── Record set

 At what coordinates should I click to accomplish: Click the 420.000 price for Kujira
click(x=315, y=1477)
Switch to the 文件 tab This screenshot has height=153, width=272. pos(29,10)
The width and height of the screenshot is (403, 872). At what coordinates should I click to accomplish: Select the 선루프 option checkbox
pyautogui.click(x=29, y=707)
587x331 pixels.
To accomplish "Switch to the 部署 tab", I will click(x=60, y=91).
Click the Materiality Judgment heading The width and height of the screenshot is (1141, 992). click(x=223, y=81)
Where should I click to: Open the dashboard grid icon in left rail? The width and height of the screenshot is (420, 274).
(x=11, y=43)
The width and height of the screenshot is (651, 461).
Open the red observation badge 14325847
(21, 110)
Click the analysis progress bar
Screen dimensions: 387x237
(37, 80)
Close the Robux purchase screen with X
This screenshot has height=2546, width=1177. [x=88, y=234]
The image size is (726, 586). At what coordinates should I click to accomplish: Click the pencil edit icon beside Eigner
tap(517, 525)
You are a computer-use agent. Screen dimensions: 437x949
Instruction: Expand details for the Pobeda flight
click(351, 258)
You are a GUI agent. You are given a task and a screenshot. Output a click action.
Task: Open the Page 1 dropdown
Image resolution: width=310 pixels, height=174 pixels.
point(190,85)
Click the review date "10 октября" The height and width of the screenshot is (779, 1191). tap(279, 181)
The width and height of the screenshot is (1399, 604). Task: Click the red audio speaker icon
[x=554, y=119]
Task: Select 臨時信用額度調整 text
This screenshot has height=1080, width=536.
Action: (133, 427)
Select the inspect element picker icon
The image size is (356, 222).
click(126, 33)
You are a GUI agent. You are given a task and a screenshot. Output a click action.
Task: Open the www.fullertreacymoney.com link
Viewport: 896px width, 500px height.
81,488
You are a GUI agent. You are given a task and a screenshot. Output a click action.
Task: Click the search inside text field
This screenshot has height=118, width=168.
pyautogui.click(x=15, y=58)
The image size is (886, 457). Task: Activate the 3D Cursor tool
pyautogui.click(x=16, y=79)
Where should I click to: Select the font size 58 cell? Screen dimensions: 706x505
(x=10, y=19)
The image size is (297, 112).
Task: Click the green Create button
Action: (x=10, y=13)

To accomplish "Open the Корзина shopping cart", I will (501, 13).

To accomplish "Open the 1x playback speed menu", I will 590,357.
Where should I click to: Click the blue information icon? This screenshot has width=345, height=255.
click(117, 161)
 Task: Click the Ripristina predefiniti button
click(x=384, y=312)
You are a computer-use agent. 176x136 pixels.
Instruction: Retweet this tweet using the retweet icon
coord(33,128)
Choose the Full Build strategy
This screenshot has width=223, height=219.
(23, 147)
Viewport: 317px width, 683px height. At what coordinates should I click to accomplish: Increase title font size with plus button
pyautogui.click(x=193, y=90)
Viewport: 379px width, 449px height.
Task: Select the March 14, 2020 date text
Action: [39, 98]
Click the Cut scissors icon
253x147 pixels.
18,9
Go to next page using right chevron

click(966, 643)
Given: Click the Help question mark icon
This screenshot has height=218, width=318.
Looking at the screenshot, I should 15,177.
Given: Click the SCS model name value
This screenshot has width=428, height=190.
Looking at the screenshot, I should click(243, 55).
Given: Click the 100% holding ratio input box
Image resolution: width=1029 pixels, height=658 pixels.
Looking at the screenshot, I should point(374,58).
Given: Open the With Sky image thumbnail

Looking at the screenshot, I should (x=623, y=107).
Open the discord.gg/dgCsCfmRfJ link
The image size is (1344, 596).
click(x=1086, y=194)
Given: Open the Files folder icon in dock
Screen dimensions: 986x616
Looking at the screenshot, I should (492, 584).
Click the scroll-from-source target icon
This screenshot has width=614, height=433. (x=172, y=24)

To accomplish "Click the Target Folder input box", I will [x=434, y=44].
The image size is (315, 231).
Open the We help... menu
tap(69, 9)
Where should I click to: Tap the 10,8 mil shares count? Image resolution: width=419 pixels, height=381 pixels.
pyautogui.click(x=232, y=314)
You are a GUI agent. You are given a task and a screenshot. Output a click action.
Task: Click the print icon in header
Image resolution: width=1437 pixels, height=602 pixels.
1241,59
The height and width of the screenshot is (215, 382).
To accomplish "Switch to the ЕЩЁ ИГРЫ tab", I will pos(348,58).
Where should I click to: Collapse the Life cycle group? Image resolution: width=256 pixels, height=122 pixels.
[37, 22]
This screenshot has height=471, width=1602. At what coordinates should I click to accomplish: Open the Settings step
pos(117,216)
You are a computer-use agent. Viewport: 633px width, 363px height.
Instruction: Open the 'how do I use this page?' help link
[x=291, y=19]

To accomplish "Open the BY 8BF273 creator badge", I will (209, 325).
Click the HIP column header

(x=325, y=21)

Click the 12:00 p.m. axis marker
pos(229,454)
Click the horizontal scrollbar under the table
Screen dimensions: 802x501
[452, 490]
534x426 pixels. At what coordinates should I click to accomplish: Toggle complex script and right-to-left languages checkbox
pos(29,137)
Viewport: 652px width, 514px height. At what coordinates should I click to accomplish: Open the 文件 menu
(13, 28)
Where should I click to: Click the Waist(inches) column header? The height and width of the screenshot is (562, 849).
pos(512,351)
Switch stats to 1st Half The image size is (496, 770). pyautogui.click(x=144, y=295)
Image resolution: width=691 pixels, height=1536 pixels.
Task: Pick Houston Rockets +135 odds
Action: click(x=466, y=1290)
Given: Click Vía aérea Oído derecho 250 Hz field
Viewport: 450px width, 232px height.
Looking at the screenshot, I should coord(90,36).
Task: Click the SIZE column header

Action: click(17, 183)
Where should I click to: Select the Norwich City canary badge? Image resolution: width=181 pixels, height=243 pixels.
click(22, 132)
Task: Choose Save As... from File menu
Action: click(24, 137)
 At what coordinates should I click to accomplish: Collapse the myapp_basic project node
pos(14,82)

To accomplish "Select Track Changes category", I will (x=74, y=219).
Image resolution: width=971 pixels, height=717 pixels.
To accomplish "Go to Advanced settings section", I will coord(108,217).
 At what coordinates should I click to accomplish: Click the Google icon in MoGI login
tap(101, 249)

────

**To do**
Exactly as they appear above, print all the entries.

**Task output**
 At what coordinates should I click to accomplish: Click the 420.000 price for Kujira
click(x=315, y=1477)
Switch to the 文件 tab This screenshot has height=153, width=272. pos(29,10)
The width and height of the screenshot is (403, 872). At what coordinates should I click to accomplish: Select the 선루프 option checkbox
pyautogui.click(x=29, y=707)
587x331 pixels.
To accomplish "Switch to the 部署 tab", I will click(x=60, y=91).
Click the Materiality Judgment heading The width and height of the screenshot is (1141, 992). click(x=223, y=81)
Where should I click to: Open the dashboard grid icon in left rail? The width and height of the screenshot is (420, 274).
(x=11, y=43)
The width and height of the screenshot is (651, 461).
Open the red observation badge 14325847
(21, 110)
Click the analysis progress bar
Screen dimensions: 387x237
(37, 80)
Close the Robux purchase screen with X
This screenshot has height=2546, width=1177. [x=88, y=234]
The image size is (726, 586). At what coordinates should I click to accomplish: Click the pencil edit icon beside Eigner
tap(517, 525)
You are a computer-use agent. Screen dimensions: 437x949
Instruction: Expand details for the Pobeda flight
click(351, 258)
You are a GUI agent. You are given a task and a screenshot. Output a click action.
Task: Open the Page 1 dropdown
Image resolution: width=310 pixels, height=174 pixels.
point(190,85)
Click the review date "10 октября" The height and width of the screenshot is (779, 1191). tap(279, 181)
The width and height of the screenshot is (1399, 604). Task: Click the red audio speaker icon
[x=554, y=119]
Task: Select 臨時信用額度調整 text
This screenshot has height=1080, width=536.
Action: (133, 427)
Select the inspect element picker icon
The image size is (356, 222).
click(126, 33)
You are a GUI agent. You are given a task and a screenshot. Output a click action.
Task: Open the www.fullertreacymoney.com link
Viewport: 896px width, 500px height.
81,488
You are a GUI agent. You are given a task and a screenshot. Output a click action.
Task: Click the search inside text field
This screenshot has height=118, width=168.
pyautogui.click(x=15, y=58)
The image size is (886, 457). Task: Activate the 3D Cursor tool
pyautogui.click(x=16, y=79)
Where should I click to: Select the font size 58 cell? Screen dimensions: 706x505
(x=10, y=19)
The image size is (297, 112).
Task: Click the green Create button
Action: (x=10, y=13)

To accomplish "Open the Корзина shopping cart", I will (501, 13).

To accomplish "Open the 1x playback speed menu", I will 590,357.
Where should I click to: Click the blue information icon? This screenshot has width=345, height=255.
click(117, 161)
 Task: Click the Ripristina predefiniti button
click(x=384, y=312)
You are a computer-use agent. 176x136 pixels.
Instruction: Retweet this tweet using the retweet icon
coord(33,128)
Choose the Full Build strategy
This screenshot has width=223, height=219.
(23, 147)
Viewport: 317px width, 683px height. At what coordinates should I click to accomplish: Increase title font size with plus button
pyautogui.click(x=193, y=90)
Viewport: 379px width, 449px height.
Task: Select the March 14, 2020 date text
Action: [39, 98]
Click the Cut scissors icon
253x147 pixels.
18,9
Go to next page using right chevron

click(966, 643)
Given: Click the Help question mark icon
This screenshot has height=218, width=318.
Looking at the screenshot, I should 15,177.
Given: Click the SCS model name value
This screenshot has width=428, height=190.
Looking at the screenshot, I should click(243, 55).
Given: Click the 100% holding ratio input box
Image resolution: width=1029 pixels, height=658 pixels.
Looking at the screenshot, I should point(374,58).
Given: Open the With Sky image thumbnail

Looking at the screenshot, I should (x=623, y=107).
Open the discord.gg/dgCsCfmRfJ link
The image size is (1344, 596).
click(x=1086, y=194)
Given: Open the Files folder icon in dock
Screen dimensions: 986x616
Looking at the screenshot, I should (492, 584).
Click the scroll-from-source target icon
This screenshot has width=614, height=433. (x=172, y=24)

To accomplish "Click the Target Folder input box", I will [x=434, y=44].
The image size is (315, 231).
Open the We help... menu
tap(69, 9)
Where should I click to: Tap the 10,8 mil shares count? Image resolution: width=419 pixels, height=381 pixels.
pyautogui.click(x=232, y=314)
You are a GUI agent. You are given a task and a screenshot. Output a click action.
Task: Click the print icon in header
Image resolution: width=1437 pixels, height=602 pixels.
1241,59
The height and width of the screenshot is (215, 382).
To accomplish "Switch to the ЕЩЁ ИГРЫ tab", I will pos(348,58).
Where should I click to: Collapse the Life cycle group? Image resolution: width=256 pixels, height=122 pixels.
[37, 22]
This screenshot has height=471, width=1602. At what coordinates should I click to accomplish: Open the Settings step
pos(117,216)
You are a computer-use agent. Viewport: 633px width, 363px height.
Instruction: Open the 'how do I use this page?' help link
[x=291, y=19]

To accomplish "Open the BY 8BF273 creator badge", I will (209, 325).
Click the HIP column header

(x=325, y=21)

Click the 12:00 p.m. axis marker
pos(229,454)
Click the horizontal scrollbar under the table
Screen dimensions: 802x501
[452, 490]
534x426 pixels. At what coordinates should I click to accomplish: Toggle complex script and right-to-left languages checkbox
pos(29,137)
Viewport: 652px width, 514px height. At what coordinates should I click to accomplish: Open the 文件 menu
(13, 28)
Where should I click to: Click the Waist(inches) column header? The height and width of the screenshot is (562, 849).
pos(512,351)
Switch stats to 1st Half The image size is (496, 770). pyautogui.click(x=144, y=295)
Image resolution: width=691 pixels, height=1536 pixels.
Task: Pick Houston Rockets +135 odds
Action: click(x=466, y=1290)
Given: Click Vía aérea Oído derecho 250 Hz field
Viewport: 450px width, 232px height.
Looking at the screenshot, I should coord(90,36).
Task: Click the SIZE column header

Action: click(17, 183)
Where should I click to: Select the Norwich City canary badge? Image resolution: width=181 pixels, height=243 pixels.
click(22, 132)
Task: Choose Save As... from File menu
Action: click(24, 137)
 At what coordinates should I click to accomplish: Collapse the myapp_basic project node
pos(14,82)

To accomplish "Select Track Changes category", I will (x=74, y=219).
Image resolution: width=971 pixels, height=717 pixels.
To accomplish "Go to Advanced settings section", I will coord(108,217).
 At what coordinates should I click to accomplish: Click the Google icon in MoGI login
tap(101, 249)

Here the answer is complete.